A Rover 200Vi, a forgotten hot hatch, arrived with a blown head gasket and now lives alongside its contemporary rival Alfa 145 Cloverleaf and I now have the oldest Fiat Punto in the UK as well as a pre-production Mini Cooper.
The equation for comedy is pain + distance=funny, and the same is true for content and it seems the worse my day the more people like it! As I don’t like to see any car scrapped, that has put me in a bit of a bind more than once.
For a long time my weird dream car has been the Ford Crown Vic, particularly the Police Interceptor version, so whenever I went to the US I would make sure all the cabs I got were Vics, and I would be spotting the police cars. Finally, I bought and imported one, but I’d been scammed and the sills were made of expanding foam and filler so I had to spend a summer welding it up.
So, when the abandoned Mercedes W123 I rescued turned out to be rustier than expected I had to draw a line. I had managed to change the locks, rebuild the K Jetronic fuel injection and make it run and done a bit of welding, but when I found yet more rust decided it was too much. Fortunately 6D Diesels, a welding channel, came to the rescue and will take care of the metal work for me this year, so it too will be saved!

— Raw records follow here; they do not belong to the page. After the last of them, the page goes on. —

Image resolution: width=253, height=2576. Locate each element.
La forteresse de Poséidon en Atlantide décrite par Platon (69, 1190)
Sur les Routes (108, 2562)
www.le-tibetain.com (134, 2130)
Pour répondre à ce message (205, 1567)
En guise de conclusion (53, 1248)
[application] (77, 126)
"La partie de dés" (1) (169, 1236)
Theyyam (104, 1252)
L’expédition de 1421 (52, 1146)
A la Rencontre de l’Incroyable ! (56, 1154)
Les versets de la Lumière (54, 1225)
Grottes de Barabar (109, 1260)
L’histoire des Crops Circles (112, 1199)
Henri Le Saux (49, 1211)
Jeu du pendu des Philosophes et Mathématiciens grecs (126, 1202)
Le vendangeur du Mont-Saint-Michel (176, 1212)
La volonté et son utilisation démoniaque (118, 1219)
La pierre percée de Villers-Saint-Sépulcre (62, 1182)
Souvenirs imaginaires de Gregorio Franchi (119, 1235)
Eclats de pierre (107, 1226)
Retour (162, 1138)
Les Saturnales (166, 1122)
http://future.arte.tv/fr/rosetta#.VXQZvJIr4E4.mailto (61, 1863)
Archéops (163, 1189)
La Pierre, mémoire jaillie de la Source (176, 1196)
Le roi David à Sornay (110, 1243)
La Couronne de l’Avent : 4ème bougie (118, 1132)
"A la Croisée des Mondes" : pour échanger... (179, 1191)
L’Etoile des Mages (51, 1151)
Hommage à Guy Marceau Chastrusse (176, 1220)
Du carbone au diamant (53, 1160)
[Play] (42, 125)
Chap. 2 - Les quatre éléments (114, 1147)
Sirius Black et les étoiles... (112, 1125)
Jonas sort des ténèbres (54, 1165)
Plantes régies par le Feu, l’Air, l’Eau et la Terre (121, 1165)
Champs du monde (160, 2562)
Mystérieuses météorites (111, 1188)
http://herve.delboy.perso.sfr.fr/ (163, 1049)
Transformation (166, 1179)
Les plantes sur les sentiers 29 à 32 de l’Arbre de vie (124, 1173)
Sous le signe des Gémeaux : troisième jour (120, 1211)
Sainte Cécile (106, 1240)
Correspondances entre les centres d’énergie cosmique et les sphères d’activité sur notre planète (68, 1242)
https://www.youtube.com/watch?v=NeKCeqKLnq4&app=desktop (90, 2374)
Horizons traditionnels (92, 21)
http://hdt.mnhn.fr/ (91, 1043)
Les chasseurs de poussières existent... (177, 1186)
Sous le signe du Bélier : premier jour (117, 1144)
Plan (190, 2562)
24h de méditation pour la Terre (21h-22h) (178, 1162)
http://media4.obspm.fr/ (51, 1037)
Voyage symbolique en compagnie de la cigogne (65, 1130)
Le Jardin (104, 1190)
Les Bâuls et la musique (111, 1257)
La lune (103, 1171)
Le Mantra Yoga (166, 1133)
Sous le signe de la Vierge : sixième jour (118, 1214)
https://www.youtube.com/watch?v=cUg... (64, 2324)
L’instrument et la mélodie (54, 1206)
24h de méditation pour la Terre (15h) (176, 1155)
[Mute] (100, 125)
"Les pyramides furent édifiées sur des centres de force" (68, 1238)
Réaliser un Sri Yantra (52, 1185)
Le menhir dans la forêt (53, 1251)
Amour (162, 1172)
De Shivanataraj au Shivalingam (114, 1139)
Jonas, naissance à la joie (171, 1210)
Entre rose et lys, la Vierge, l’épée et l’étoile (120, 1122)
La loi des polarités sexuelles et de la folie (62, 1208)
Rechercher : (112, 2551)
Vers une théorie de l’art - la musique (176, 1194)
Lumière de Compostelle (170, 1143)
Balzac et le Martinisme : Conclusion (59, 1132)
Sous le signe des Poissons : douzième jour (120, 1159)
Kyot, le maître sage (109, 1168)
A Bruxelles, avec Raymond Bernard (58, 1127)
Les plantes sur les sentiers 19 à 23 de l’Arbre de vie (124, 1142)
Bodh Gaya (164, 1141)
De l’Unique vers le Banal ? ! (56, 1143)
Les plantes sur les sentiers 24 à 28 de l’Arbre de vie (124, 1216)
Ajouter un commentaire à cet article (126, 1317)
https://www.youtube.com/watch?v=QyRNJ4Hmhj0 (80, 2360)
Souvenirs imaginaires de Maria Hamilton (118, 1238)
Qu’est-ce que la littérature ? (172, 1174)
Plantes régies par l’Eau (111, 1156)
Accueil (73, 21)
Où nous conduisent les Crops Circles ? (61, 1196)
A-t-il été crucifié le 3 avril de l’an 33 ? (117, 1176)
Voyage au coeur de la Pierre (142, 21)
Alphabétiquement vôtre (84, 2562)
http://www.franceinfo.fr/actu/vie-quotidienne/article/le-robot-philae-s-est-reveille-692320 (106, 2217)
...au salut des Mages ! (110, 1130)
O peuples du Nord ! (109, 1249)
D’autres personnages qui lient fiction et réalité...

Other abandoned and saved success stories have included a Mk2 Mondeo so filthy it had its own ecosystem, and a Rover 216 Cabrio. Both are still running and with new owners today.
Although I spend lots of time and videos fixing cars, I’d rather be driving them and have had some adventures with them, taking the Volvo 740 2000 miles in a long weekend to go back to the factory museum in Gothenburg (where the clutch broke and we were towed off the motorway by a Swede in a ‘70s Jag - thanks Adam from Living with a Classic). It was the kind of road trip I love, seeing the changing landscapes and cities across Europe and crossing the incredible bridges from Denmark into Sweden, and it was just in time as the museum closed soon afterwards.
If I were the sort of person to make new year’s resolutions, mine would be to make sure I do more road trips this year.
A big part of the channel is the car reviews. Perhaps my biggest challenge is finding cars to make sure there’s a fresh one every week, especially at this time of year when I’ve run down the reserves and classic cars are tucked away, but this has given me the opportunity to drive some incredible, rare and dream cars.
Most people have never seen a Hustler. I’ve driven two of them now! I’ve also driven several Austin 7s, which made me want one quite a lot, and other pre-war cars. The Morris Minor was notable thanks to the reversed brake and accelerator pedals, which takes some getting used to, and my all-time dream car, the Cord 810.
This is an incredible machine, pop up headlights and front wheel drive in 1936, and an electro pneumatic pre-selector gearbox. They say never meet your heroes, but that was a great day and I need to add one to the fleet one day!
People often ask if there are cars I’m looking for to review or if I worry I’ll run out, but there are so many I’m happy to review anything and I think I have a few years of content to go!